Wall Street banking JPMorgan has lately revealed a report that implies that the Bitcoin manufacturing value has dropped 50% during the last month. Currently, the BTC manufacturing value stands at $13,000 down from the $24,000 value in the beginning of June 2022.
JPMorgan strategists led by Nikolaos Panigirtzoglou wrote that this drop comes amid the autumn in electrical energy use as per information from Cambridge Bitcoin Electricity Consumption Index.
The banking large notes that that is an effort y the miners to defend profitability and deploy environment friendly rigs. However, it may additionally function a serious impediment to any beneficial properties within the Bitcoin value. The JPMorgan strategists wrote:
“While clearly helping miners’ profitability and potentially reducing pressures on miners to sell Bitcoin holdings to raise liquidity or for deleveraging, the decline in the production cost might be perceived as negative for the Bitcoin price outlook going forward.
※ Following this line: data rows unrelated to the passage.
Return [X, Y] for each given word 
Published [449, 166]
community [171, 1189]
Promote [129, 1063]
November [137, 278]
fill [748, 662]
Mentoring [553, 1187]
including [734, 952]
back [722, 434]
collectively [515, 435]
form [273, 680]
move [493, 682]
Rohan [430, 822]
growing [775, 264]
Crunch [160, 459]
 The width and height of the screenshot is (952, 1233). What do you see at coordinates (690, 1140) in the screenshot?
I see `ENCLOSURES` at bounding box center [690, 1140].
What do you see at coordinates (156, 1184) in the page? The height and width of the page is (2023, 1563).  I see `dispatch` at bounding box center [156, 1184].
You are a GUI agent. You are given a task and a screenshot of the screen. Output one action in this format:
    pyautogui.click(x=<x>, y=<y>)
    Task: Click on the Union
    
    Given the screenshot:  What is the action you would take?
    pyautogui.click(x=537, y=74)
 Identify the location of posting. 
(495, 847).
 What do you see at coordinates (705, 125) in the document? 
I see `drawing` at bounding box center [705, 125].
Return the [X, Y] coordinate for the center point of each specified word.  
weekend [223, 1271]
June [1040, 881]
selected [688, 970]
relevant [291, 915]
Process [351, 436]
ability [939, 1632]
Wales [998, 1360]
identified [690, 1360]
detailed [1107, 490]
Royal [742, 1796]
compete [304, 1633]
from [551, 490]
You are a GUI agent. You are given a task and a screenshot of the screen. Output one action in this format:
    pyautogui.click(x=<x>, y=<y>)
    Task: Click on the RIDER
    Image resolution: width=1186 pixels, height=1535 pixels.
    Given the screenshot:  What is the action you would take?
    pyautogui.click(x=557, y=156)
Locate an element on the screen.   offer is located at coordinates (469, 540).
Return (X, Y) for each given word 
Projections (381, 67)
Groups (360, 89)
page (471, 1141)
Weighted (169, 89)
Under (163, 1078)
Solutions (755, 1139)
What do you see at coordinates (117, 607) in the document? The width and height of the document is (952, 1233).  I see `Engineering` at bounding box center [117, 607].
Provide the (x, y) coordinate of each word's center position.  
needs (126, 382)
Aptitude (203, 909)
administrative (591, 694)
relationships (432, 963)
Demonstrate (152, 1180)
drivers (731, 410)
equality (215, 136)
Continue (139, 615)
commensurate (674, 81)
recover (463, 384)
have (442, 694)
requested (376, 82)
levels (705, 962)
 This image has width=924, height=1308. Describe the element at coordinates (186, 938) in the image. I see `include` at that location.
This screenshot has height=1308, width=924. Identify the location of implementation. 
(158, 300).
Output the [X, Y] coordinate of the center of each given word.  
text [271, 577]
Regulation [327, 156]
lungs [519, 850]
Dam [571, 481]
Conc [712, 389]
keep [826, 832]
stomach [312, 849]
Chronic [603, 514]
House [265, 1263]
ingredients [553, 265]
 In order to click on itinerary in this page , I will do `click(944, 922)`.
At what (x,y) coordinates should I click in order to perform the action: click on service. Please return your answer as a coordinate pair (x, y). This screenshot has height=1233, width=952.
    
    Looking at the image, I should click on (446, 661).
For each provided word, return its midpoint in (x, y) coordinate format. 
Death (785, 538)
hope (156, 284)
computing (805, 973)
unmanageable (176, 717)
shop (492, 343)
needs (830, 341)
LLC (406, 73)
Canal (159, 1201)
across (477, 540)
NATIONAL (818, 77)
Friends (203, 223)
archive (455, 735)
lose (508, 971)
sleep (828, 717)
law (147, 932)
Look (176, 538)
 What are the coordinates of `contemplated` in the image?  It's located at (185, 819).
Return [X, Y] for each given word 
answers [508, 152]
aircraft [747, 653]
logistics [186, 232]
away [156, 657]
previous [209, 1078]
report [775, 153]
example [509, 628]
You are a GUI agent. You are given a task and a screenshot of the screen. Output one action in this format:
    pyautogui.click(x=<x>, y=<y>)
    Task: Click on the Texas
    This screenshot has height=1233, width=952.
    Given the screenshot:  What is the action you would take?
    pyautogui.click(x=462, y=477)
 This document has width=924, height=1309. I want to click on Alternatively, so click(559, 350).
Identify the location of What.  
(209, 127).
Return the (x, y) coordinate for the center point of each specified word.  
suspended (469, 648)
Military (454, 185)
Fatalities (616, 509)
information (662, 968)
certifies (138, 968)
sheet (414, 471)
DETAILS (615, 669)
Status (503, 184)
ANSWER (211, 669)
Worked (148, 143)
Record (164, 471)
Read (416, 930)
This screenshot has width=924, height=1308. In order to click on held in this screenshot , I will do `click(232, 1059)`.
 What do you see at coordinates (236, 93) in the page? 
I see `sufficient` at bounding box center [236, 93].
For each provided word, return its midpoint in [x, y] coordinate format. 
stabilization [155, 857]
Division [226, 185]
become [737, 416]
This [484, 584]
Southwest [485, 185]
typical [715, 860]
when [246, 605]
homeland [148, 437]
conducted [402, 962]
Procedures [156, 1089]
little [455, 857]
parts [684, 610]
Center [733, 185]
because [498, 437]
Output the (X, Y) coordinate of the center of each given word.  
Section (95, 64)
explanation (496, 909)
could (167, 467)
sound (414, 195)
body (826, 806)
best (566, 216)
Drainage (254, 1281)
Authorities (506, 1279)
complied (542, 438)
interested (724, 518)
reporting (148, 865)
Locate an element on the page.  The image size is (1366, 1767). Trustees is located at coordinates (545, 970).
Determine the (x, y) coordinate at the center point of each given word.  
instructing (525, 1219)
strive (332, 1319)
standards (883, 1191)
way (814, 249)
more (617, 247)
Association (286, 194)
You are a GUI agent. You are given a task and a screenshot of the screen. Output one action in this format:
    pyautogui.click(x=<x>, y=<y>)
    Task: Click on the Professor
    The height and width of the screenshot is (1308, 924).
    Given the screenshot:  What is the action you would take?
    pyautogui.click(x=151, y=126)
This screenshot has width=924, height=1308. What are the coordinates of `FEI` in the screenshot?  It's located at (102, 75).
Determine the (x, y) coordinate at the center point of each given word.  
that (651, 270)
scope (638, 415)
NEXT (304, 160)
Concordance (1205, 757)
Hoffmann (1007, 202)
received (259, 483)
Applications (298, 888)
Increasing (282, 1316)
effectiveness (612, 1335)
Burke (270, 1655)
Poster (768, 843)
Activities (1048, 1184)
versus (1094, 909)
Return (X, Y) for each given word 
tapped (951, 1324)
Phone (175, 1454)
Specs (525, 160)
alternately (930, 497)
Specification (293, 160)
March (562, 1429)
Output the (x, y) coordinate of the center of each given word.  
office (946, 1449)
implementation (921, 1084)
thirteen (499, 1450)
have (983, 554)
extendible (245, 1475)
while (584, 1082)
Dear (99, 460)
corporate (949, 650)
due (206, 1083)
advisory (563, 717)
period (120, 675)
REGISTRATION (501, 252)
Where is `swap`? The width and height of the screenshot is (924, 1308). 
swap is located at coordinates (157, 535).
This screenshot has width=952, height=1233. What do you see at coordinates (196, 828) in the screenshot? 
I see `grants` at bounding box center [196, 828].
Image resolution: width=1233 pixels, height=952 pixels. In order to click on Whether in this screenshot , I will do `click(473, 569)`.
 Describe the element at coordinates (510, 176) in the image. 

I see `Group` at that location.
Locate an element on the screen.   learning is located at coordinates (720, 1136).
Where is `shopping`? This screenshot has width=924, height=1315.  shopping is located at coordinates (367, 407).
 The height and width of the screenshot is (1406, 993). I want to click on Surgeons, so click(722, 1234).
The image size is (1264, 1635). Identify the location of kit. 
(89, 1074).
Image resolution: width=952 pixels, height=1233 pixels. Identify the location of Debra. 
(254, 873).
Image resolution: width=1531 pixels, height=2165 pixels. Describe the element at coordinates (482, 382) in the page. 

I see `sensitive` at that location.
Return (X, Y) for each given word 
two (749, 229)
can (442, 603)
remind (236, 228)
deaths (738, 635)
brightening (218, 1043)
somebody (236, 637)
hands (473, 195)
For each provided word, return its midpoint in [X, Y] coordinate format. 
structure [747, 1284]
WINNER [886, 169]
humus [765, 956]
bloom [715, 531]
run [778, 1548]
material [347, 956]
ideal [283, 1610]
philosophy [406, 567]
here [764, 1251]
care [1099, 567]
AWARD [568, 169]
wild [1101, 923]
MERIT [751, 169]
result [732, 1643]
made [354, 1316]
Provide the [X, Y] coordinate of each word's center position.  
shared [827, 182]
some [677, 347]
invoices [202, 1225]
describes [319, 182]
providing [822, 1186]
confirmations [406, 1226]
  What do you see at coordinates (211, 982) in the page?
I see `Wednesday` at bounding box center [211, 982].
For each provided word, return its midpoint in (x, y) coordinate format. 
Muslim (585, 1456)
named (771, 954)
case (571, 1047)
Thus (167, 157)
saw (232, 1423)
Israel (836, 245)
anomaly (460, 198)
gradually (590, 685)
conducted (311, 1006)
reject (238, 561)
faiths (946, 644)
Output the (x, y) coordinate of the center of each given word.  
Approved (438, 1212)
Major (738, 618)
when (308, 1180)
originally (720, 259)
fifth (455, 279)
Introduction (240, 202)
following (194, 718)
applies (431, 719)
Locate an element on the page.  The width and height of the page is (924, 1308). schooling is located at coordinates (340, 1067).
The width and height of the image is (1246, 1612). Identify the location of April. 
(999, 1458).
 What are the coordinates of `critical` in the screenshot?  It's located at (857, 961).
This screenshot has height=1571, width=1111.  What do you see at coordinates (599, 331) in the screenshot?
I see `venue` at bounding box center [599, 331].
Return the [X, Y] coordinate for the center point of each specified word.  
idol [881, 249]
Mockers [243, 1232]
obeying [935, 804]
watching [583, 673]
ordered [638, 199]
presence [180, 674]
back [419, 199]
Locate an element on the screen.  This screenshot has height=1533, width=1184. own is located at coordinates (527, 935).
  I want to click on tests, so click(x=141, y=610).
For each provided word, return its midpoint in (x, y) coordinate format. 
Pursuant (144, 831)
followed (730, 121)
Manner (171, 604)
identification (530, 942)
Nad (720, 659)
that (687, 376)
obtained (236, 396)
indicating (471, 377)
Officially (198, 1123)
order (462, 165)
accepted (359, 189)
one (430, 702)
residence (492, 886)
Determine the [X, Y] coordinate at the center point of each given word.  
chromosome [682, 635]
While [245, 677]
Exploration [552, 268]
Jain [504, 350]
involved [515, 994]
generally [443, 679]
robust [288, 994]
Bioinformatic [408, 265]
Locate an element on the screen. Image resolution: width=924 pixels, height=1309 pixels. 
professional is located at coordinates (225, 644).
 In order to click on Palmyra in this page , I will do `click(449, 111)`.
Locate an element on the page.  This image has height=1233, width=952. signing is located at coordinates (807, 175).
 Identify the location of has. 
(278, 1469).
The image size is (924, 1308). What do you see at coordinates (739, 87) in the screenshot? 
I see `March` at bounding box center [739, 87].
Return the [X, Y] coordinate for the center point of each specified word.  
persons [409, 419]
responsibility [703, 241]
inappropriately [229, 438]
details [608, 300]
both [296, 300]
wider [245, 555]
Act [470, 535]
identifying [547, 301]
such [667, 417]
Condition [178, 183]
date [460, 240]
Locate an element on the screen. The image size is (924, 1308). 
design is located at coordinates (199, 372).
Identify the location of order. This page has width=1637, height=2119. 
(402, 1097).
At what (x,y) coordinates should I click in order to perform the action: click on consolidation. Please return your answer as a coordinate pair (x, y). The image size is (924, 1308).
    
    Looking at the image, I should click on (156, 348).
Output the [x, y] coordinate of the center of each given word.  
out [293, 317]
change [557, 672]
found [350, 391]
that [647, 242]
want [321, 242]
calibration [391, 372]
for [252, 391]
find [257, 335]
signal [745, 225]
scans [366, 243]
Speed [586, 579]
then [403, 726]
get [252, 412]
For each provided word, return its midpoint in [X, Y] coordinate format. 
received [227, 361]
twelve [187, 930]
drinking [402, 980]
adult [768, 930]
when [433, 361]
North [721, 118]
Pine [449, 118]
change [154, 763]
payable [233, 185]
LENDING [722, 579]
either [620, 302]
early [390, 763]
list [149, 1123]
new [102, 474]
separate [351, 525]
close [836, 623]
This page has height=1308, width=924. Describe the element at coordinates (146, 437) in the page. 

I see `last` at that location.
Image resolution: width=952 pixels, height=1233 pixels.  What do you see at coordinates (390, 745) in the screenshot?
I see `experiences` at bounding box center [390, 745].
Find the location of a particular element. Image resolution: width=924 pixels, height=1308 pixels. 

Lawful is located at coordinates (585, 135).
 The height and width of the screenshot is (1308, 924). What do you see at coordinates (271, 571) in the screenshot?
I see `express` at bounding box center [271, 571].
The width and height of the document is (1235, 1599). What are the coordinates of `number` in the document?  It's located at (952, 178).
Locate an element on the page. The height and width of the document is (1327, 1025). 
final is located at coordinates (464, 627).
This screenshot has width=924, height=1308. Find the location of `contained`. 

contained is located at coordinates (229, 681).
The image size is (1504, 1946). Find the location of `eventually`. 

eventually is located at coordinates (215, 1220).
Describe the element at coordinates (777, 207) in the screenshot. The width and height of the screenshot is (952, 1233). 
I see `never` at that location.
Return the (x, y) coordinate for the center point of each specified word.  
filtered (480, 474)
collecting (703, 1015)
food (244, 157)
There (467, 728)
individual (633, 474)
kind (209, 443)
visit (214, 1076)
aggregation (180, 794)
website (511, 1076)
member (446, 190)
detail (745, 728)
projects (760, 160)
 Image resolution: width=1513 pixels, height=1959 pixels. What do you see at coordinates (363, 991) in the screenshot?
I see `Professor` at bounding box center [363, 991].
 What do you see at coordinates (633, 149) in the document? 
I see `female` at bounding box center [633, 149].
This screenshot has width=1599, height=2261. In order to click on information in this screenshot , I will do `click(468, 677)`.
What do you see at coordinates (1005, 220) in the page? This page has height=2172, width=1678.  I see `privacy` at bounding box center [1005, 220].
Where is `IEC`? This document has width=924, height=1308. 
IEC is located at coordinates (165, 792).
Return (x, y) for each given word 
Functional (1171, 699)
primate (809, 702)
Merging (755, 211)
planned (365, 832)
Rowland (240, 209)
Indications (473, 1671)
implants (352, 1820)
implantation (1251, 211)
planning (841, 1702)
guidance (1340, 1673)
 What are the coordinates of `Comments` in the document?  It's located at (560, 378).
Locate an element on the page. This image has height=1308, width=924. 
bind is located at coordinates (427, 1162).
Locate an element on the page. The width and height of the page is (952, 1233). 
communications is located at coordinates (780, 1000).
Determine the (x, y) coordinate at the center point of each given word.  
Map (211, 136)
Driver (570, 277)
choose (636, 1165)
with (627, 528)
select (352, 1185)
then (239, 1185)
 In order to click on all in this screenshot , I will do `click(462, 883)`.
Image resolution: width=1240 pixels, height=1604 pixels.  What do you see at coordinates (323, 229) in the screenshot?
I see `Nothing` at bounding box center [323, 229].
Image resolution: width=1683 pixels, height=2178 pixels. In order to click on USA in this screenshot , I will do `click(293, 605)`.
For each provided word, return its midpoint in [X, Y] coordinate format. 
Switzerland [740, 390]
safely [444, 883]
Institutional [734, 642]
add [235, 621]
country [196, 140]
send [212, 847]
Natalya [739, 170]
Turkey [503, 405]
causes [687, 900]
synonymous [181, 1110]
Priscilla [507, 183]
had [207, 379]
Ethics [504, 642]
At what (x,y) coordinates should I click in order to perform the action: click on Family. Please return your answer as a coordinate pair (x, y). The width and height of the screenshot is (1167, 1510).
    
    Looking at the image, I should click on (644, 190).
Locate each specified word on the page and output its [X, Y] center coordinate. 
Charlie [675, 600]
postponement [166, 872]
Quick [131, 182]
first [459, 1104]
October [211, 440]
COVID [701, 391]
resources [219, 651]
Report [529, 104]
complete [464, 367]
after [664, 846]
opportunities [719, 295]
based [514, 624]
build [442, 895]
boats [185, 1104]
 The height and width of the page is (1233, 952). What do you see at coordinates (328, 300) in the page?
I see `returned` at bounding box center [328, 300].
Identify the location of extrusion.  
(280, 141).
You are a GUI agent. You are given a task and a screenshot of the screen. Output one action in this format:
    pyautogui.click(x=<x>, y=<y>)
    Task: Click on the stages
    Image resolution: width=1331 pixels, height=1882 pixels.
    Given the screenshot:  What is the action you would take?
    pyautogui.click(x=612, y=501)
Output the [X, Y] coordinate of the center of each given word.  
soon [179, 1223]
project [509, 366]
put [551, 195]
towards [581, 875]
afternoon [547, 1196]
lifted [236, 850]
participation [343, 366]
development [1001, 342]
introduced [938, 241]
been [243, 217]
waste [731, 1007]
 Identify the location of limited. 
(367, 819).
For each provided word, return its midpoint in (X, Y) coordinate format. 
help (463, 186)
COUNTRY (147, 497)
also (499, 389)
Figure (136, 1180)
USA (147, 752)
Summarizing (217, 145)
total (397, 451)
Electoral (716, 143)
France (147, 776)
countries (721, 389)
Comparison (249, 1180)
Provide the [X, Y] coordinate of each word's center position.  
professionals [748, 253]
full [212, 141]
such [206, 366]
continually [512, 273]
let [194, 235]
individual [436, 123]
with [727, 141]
The production cost is perceived by some market participants as the lower bound of the Bitcoin’s price range in a bear market.”
Bitcoin Miner Capitulation
During the second quarter of 2022, Bitcoin miners had been on a selling spree. As the Bitcoin value corrected a staggering 70% from its all-time highs in November 2021, miners had to offload extra amount so as to cowl their operational prices.
Last month, JPMorgan strategists mentioned that Bitcoin may additional witness promoting strain in the course of the third quarter as effectively. Miners are additional possible to liquidate their holdings going forward. Also, if the BTC manufacturing has truly gone to $13,000 as per JPMorgan, miners might need a great revenue to make on its new manufacturing.
On-chain information supplier Glassnode lately shared its insights whereby it notes that long-term holder (LTH) capitulation. The report provides:
“There is an increased probability that a long-term holder (LTH) capitulation is underway. Bitcoin investors are not out of the woods yet”.
On the upside, Bitcoin (BTC) nonetheless has to cross its 200-day EMA at round $22,500 and maintain above that stage to resume the uptrend.
The introduced content material could embody the private opinion of the creator and is topic to market situation. Do your market analysis earlier than investing in cryptocurrencies. The creator or the publication doesn’t maintain any accountability for your private monetary loss.